TASK GOAL: Rewrite every line from the one that has "You are a computer-use" through the end of the records, requests included, scaling the click coordinates in the answers by 0.25 and rounding to whole numbers, with halves going up. Omit the pictures from your answer.

++++++++

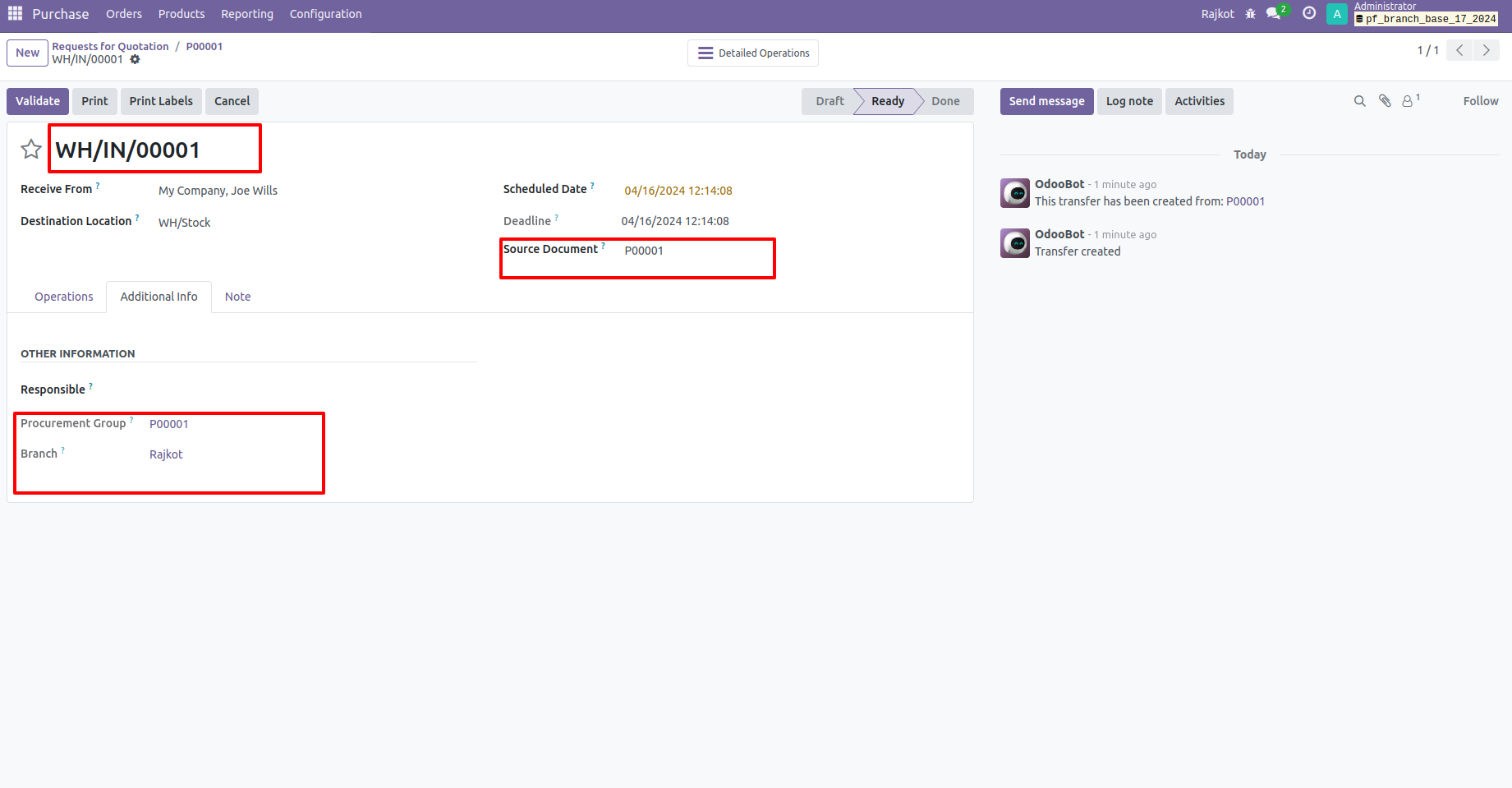The width and height of the screenshot is (1512, 788).
Task: Select the Done status stage
Action: coord(945,101)
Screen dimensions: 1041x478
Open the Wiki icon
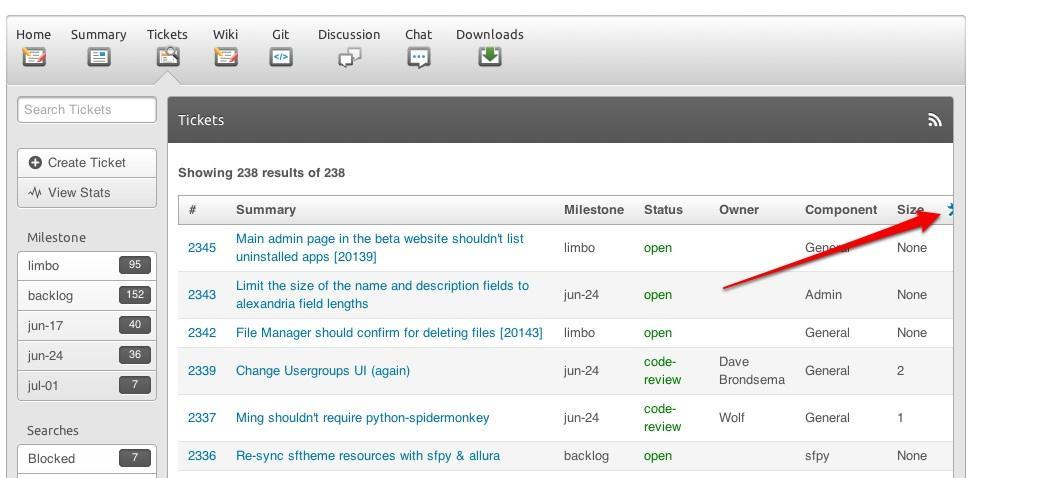[x=226, y=57]
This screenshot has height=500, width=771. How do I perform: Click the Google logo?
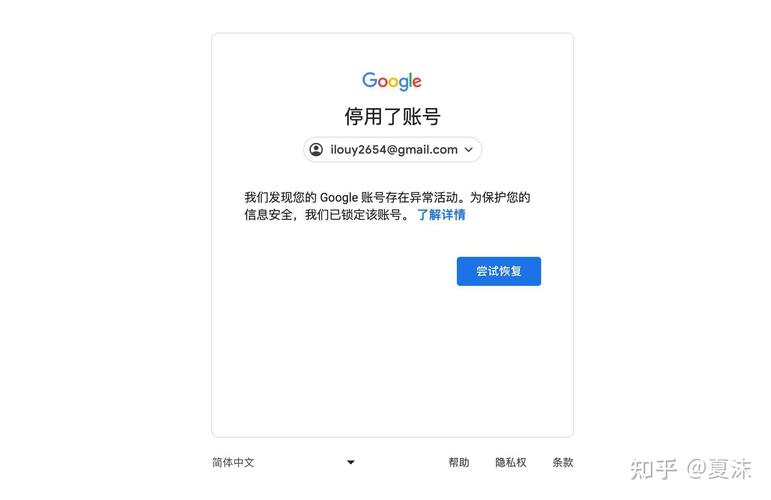click(x=392, y=81)
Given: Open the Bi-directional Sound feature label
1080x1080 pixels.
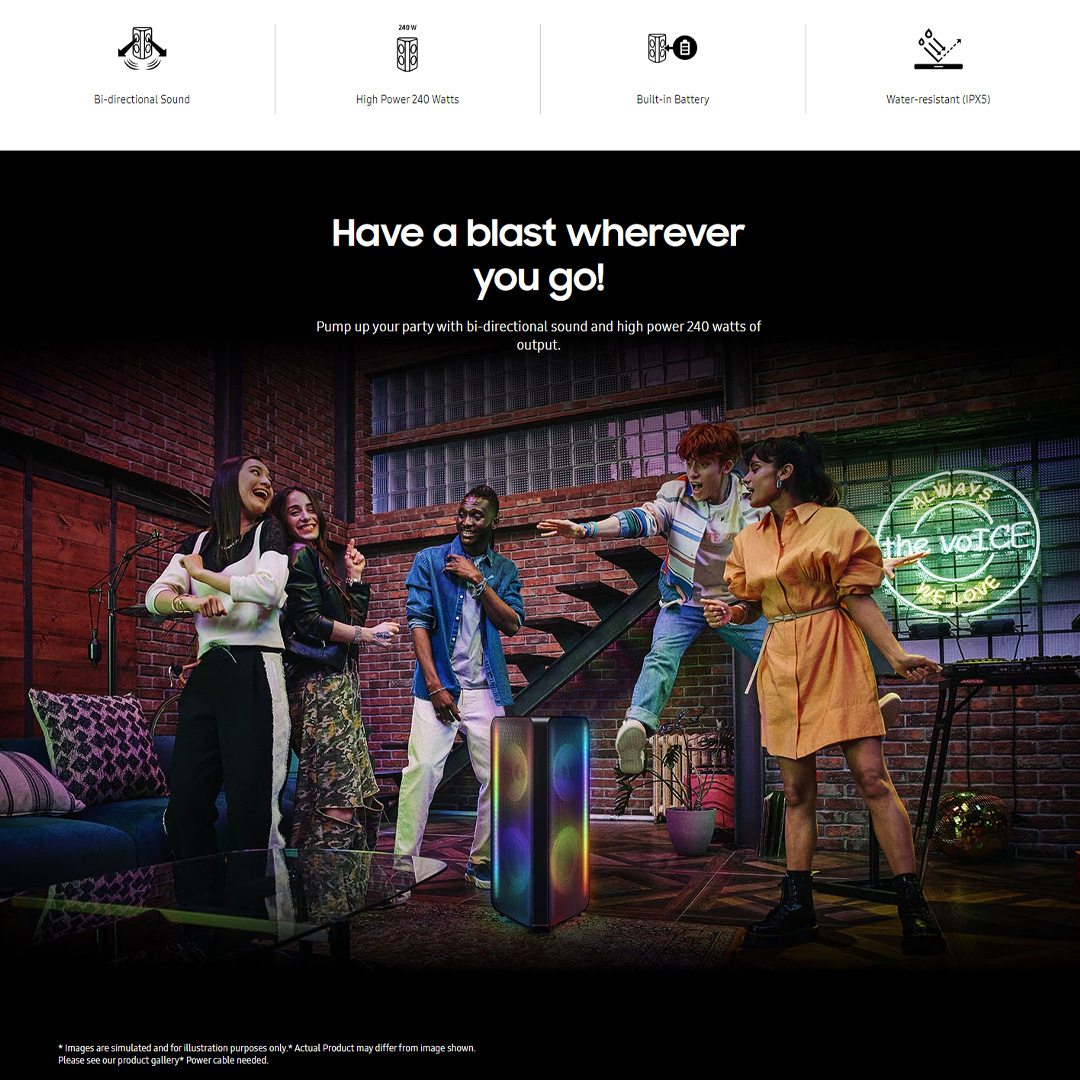Looking at the screenshot, I should (142, 99).
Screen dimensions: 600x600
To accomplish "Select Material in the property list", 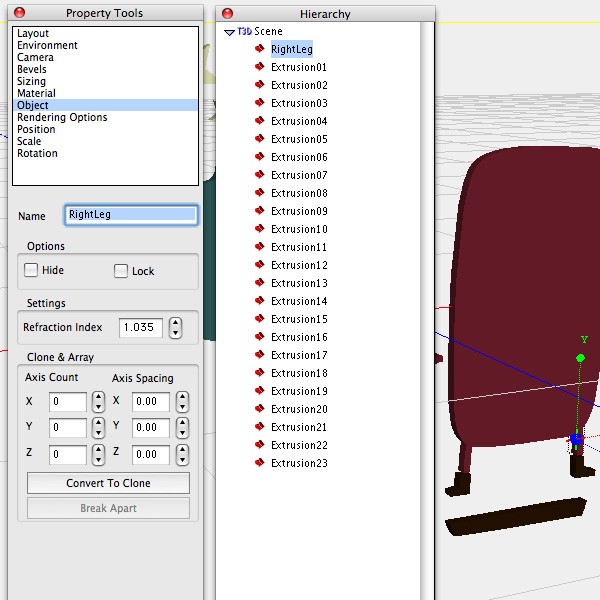I will pyautogui.click(x=36, y=93).
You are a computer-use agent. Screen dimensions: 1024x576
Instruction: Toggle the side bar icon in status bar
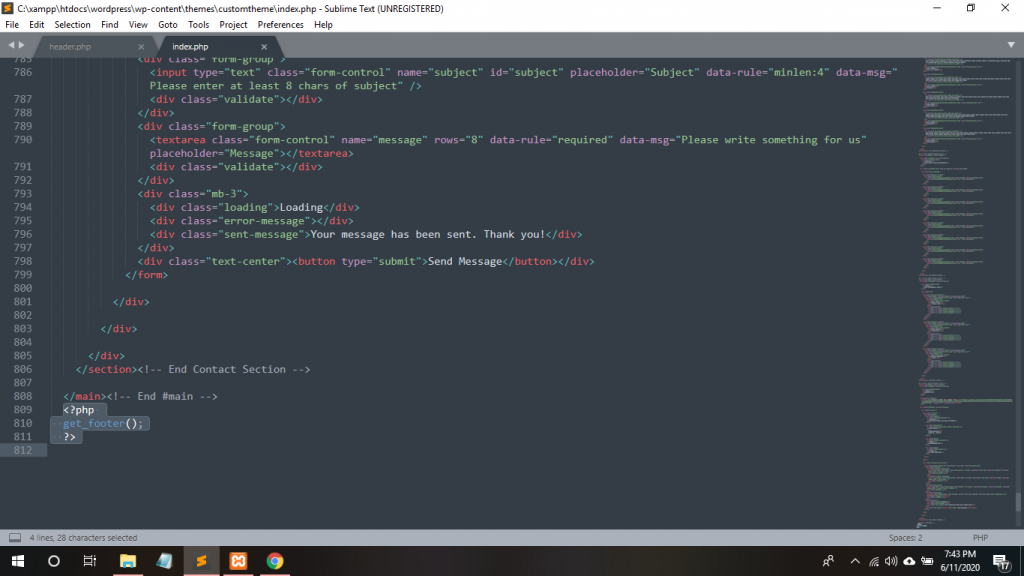click(x=14, y=538)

++++++++

SOLUTION TO THE EXERCISE:
You are a computer-use agent. Screen dimensions: 1024x576
Instruction: Toggle the side bar icon in status bar
click(x=4, y=135)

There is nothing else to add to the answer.